> **Data**:
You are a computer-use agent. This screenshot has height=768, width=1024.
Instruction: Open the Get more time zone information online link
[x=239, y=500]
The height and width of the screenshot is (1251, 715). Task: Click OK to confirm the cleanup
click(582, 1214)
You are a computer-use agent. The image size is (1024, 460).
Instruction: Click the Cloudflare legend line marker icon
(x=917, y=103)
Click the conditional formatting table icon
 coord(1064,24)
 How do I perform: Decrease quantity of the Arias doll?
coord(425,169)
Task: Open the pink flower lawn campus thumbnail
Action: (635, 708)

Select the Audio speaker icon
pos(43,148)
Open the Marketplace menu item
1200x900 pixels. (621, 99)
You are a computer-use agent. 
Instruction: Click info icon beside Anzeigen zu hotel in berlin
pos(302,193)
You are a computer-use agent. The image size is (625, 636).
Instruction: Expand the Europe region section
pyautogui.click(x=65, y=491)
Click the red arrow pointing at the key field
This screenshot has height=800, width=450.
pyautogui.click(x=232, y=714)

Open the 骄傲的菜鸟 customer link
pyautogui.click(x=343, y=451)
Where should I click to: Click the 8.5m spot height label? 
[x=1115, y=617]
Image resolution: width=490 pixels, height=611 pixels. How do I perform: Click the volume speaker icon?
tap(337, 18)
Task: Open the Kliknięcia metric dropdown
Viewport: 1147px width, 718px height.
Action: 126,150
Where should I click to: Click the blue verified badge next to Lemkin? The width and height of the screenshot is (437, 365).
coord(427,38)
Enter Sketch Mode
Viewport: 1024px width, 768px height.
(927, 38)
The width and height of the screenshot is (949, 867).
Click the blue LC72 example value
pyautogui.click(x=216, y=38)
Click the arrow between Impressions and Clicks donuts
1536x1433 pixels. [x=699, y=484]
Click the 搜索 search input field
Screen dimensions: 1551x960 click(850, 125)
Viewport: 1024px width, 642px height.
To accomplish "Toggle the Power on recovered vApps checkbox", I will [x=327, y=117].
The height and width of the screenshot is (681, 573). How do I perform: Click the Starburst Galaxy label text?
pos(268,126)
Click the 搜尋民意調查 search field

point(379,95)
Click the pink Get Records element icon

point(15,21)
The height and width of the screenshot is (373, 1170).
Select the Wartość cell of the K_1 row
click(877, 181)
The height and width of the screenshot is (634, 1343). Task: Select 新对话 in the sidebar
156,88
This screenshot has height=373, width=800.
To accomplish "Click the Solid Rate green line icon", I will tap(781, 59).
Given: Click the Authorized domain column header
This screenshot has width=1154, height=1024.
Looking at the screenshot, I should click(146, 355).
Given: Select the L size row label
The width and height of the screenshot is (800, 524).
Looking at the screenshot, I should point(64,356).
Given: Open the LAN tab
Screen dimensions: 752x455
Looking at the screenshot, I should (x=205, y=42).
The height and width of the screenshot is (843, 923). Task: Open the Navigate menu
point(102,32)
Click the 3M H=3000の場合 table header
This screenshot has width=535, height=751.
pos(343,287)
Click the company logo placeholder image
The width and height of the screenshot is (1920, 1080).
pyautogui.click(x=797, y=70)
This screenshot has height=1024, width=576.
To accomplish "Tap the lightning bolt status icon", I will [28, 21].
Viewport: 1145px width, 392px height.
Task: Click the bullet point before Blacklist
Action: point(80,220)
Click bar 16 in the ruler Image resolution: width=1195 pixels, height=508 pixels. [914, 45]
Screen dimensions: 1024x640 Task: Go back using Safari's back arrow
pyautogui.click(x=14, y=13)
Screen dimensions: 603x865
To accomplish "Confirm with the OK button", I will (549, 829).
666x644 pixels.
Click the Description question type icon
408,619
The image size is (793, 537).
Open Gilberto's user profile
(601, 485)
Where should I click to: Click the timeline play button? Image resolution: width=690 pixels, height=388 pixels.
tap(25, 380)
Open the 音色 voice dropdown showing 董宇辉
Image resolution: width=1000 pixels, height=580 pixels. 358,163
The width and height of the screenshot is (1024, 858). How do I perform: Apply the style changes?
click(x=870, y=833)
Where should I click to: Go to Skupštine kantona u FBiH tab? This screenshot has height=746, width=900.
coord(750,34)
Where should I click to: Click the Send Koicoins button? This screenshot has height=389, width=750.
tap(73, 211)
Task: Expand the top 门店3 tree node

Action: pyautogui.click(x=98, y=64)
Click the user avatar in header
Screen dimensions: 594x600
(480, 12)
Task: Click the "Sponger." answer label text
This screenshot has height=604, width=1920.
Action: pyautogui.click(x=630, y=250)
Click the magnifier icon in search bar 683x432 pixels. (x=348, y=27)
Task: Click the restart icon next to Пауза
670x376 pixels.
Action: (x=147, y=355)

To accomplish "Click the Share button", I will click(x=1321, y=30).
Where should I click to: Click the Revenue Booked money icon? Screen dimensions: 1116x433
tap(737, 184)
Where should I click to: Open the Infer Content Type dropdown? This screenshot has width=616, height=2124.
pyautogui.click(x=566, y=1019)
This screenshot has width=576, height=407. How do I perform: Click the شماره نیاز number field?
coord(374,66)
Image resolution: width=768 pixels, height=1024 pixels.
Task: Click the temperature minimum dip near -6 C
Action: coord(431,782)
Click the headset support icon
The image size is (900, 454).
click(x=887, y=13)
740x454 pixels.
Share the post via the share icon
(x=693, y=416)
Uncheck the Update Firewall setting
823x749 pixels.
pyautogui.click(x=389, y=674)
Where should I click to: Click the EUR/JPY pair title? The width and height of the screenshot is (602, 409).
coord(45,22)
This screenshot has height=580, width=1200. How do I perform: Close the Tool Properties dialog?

> **Work to complete**:
Using the entries above, state how many lines include the word "Given", with no other words.

> **Answer to this exercise**:
3